NOAA namely predicts a 70% likelihood of 10 to 16 named storms (winds of 39 mph or higher), of which 5 to 9 could become hurricanes (winds of 74 mph or higher), including 1 to 4 major hurricanes (category 3, 4 or 5; with winds of 111 mph or higher). An average hurricane season produces 12 named storms, of which 6 become hurricanes, including 3 major hurricanes.

Secretary of Commerce Wilbur Ross stated:

With the advances made in hardware and computing over the course of the last year, the ability of NOAA scientists to both predict the path of storms and warn Americans who may find themselves in harm’s way is unprecedented.

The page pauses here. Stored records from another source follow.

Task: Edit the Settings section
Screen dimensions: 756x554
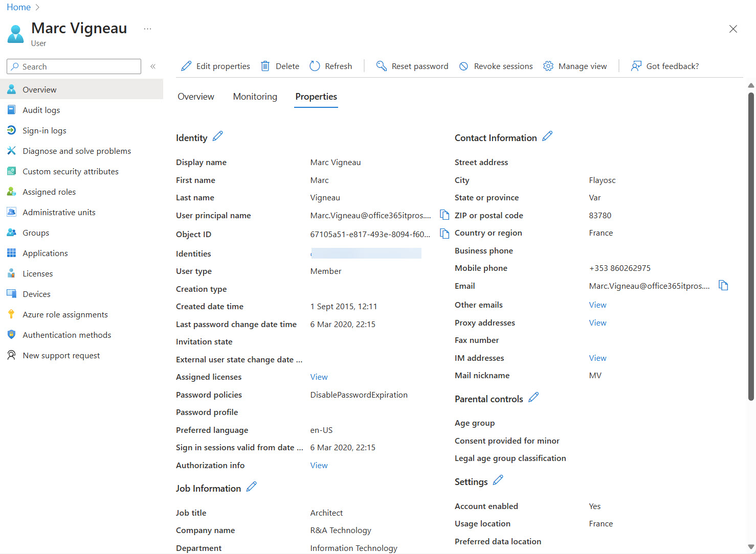Action: click(x=497, y=479)
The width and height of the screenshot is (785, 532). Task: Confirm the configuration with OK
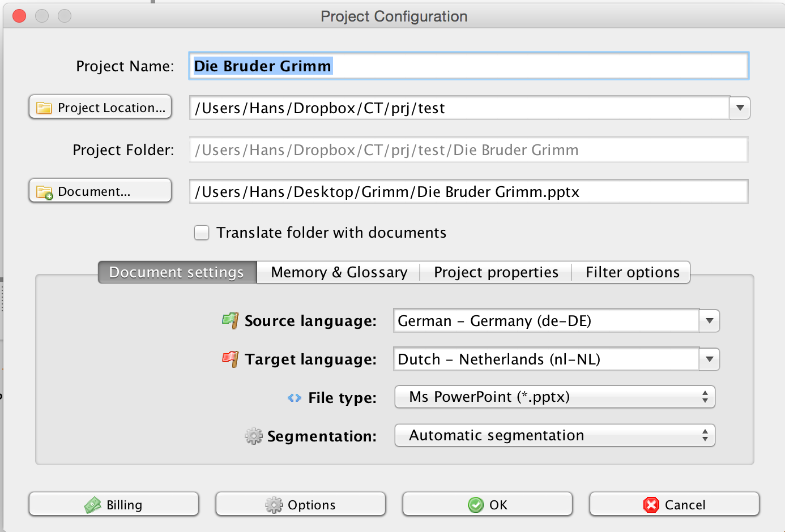click(488, 504)
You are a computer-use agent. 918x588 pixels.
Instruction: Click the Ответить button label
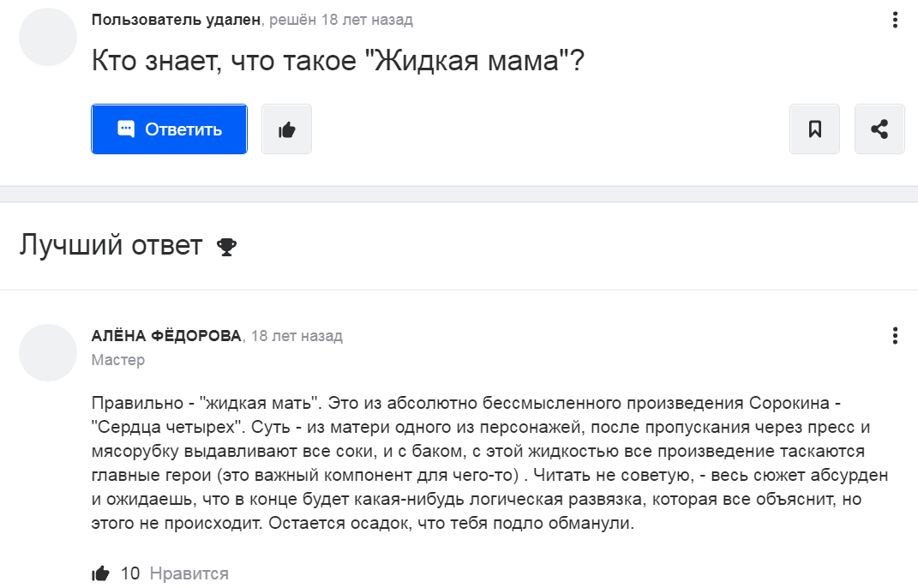pyautogui.click(x=183, y=129)
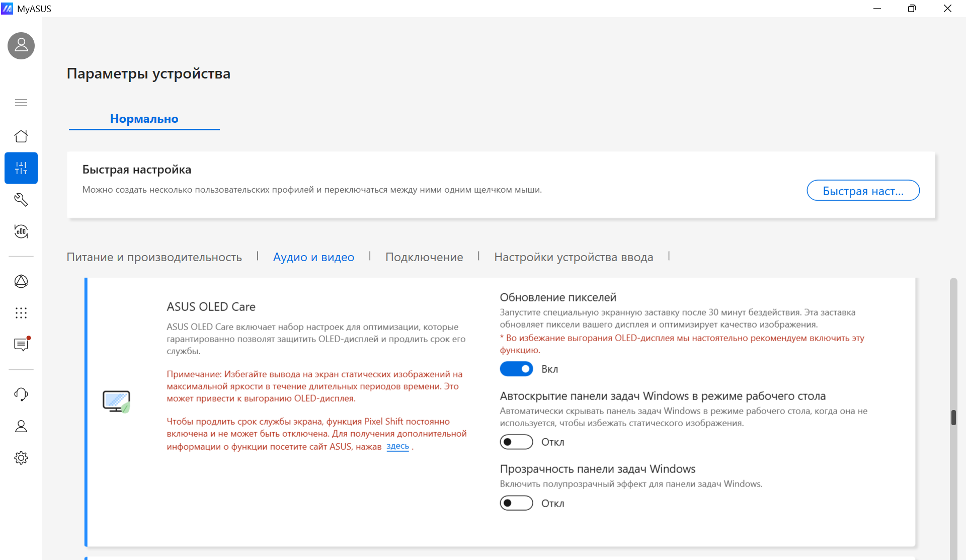
Task: Open the messages icon with red dot
Action: (22, 344)
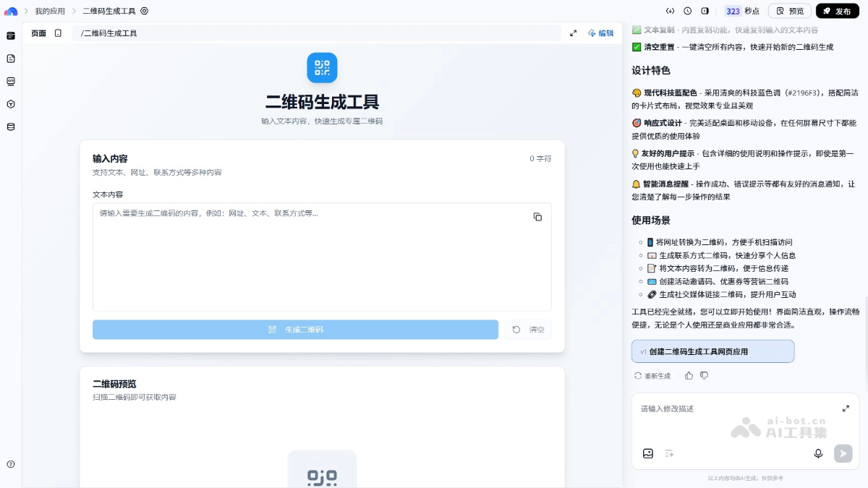Viewport: 868px width, 488px height.
Task: Click the copy icon inside the text area
Action: point(537,216)
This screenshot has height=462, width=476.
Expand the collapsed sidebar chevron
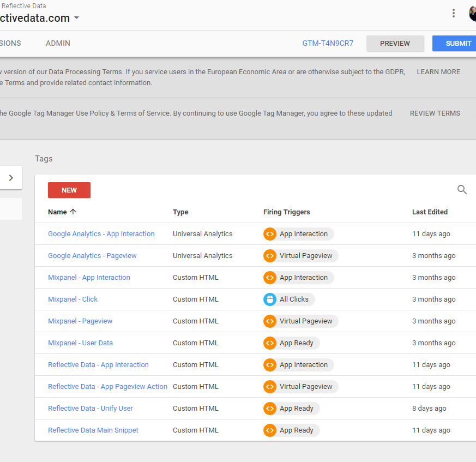[11, 178]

The devastating hurricane season of 2017 demonstrated the necessity for prompt and accurate hurricane forecasts.”

The possibility of a weak El Nino developing, along with near-average sea surface temperatures across the tropical Atlantic Ocean and Caribbean Sea, are two of the factors driving this outlook. These factors are set upon a backdrop of atmospheric and oceanic conditions that are conducive to hurricane development and have been producing stronger Atlantic hurricane seasons since 1995.

In addition to the Atlantic hurricane season outlook, NOAA also issued seasonal hurricane outlooks for the eastern and central Pacific basins. An 80% chance of a near- or above-normal season is predicted for both the eastern and central Pacific regions. The eastern Pacific outlook calls for a 70% probability of 14 to 20 named storms, of which 7 to 12 are expected to become hurricanes, including 3 to 7 major hurricanes. The central Pacific outlook calls for a 70% probability of 3 to 6 tropical cyclones, which includes tropical depressions, tropical storms and hurricanes.

NOAA will update the 2018 Atlantic seasonal outlook in early August, just prior to the peak of the season.